▸ **WORK TO DO**:
1 > In the Invitation to a Gunfighter film text, rewrite the passage starting at "Invitation to a Gunfighter is" and ending at "their Mexican cohabitants.", substituting "Julien" for "Jules".
2 > According to the Invitation to a Gunfighter film text, on which program did the 1957 teleplay behind the film appear?
3 > Extend the Invitation to a Gunfighter film text, picking up after its final sentence.

▸ **READING PASSAGE**:
^^^^^^^^^^^^^^^^
- Original film poster
- Directed by: Richard Wilson
- Written by: Hal Goodman Larry Klein
- Screenplay by: Richard Wilson Elizabeth Wilson
- Produced by: Richard Wilson
- Starring: Yul Brynner Janice Rule Brad Dexter Alfred Ryder Mike Kellin George Segal Clifford David Pat Hingle
- Cinematography: Joseph MacDonald
- Edited by: Robert C. Jones
- Music by: David Raksin
- Production companies: Hermes Productions Stanley Kramer Productions
- Distributed by: United Artists
- Release date: October 14, 1964;
- Running time: 92 min.
- Country: United States
- Language: English
- Budget: $1.8 million
- Box office: $3.1 million

= Invitation to a Gunfighter =

1964 film by Richard Wilson

Invitation to a Gunfighter is a 1964 DeLuxe Color Western film directed by Richard Wilson, starring Yul Brynner and George Segal. It was based on a 1957 teleplay by Larry Klein that appeared on Playhouse 90. A lone Creole gunfighter, Jules, burdened by his own past of dealing with racism and prejudices, ends up in a town dealing with its own racist and hypocritical ignominies. Jules attempts to learn the truth about the town's real motives for hiring him, while at the same time reconciling with his own past as he attempts to force the town's white folks to accept their own hypocritical shortcomings in living with their Mexican cohabitants.
^^^^^^^^^^^^^^^^
▸ **EXTRACTED DATA**:
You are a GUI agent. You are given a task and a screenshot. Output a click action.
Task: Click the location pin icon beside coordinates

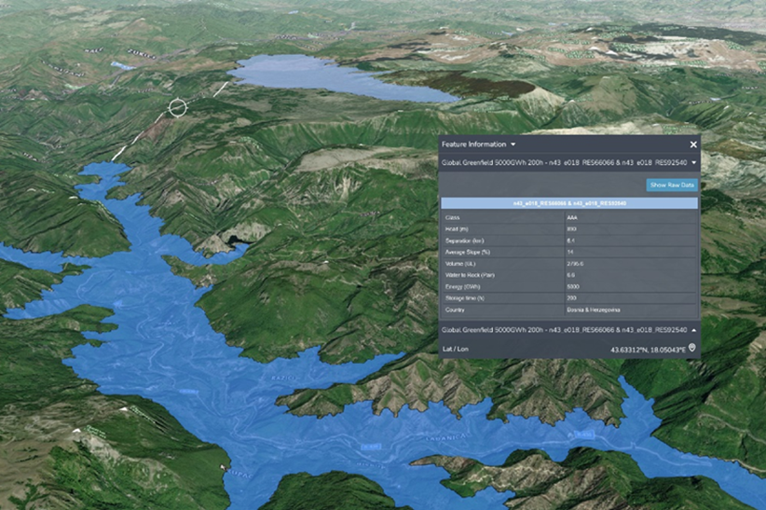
^^^^^^^^^^^^^^^^
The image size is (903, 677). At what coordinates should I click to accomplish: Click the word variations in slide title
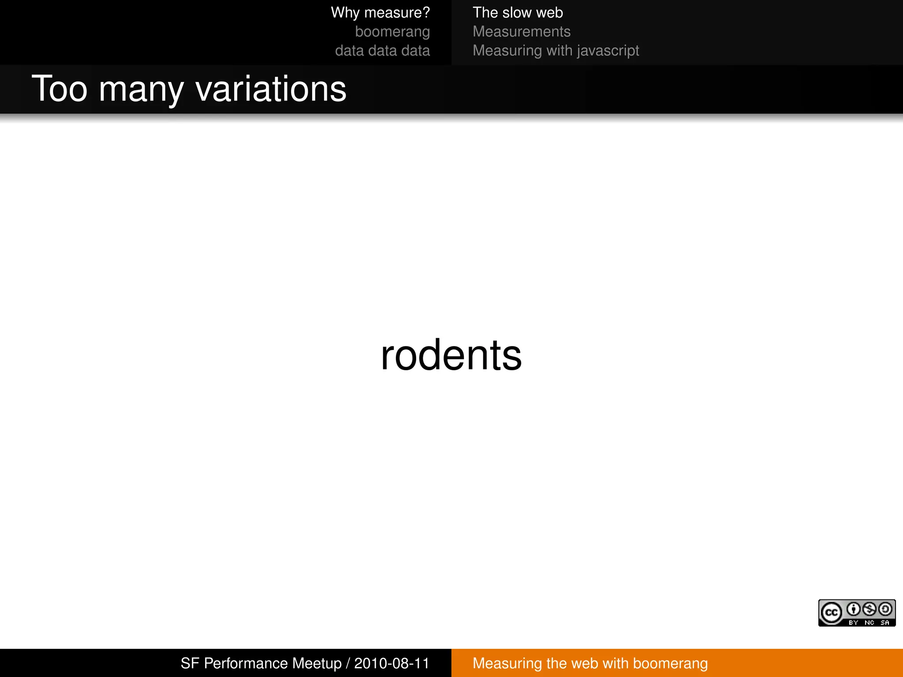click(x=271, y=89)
^^^^^^^^^^^^^^^^
▸ **ANSWERS IN ORDER**:
1 >
Invitation to a Gunfighter is a 1964 DeLuxe Color Western film directed by Richard Wilson, starring Yul Brynner and George Segal. It was based on a 1957 teleplay by Larry Klein that appeared on Playhouse 90. A lone Creole gunfighter, Julien, burdened by his own past of dealing with racism and prejudices, ends up in a town dealing with its own racist and hypocritical ignominies. Julien attempts to learn the truth about the town's real motives for hiring him, while at the same time reconciling with his own past as he attempts to force the town's white folks to accept their own hypocritical shortcomings in living with their Mexican cohabitants.

2 > Playhouse 90.

3 >
==Plot==
Confederate veteran Matt Weaver (George Segal) returns home to New Mexico after the Civil War and discovers that his farm was sold by an unscrupulous banker named Brewster (Pat Hingle), while his fiancee-to-be, Ruth, (Janice Rule) married another man while he was at war. Weaver's absence allowed Brewster to sway the town's occupants towards his own bigoted prejudices, racism and corrupt methods, all so that he can gain financial and peremptory control of the town. Weaver, already knowing full well what Brewster is like, wrests back control of his farm via an ill-enacted use of force. This results in the death of the husband of the couple residing on the farm, which was sold to them by Brewster, who had himself obtained it through illicit means.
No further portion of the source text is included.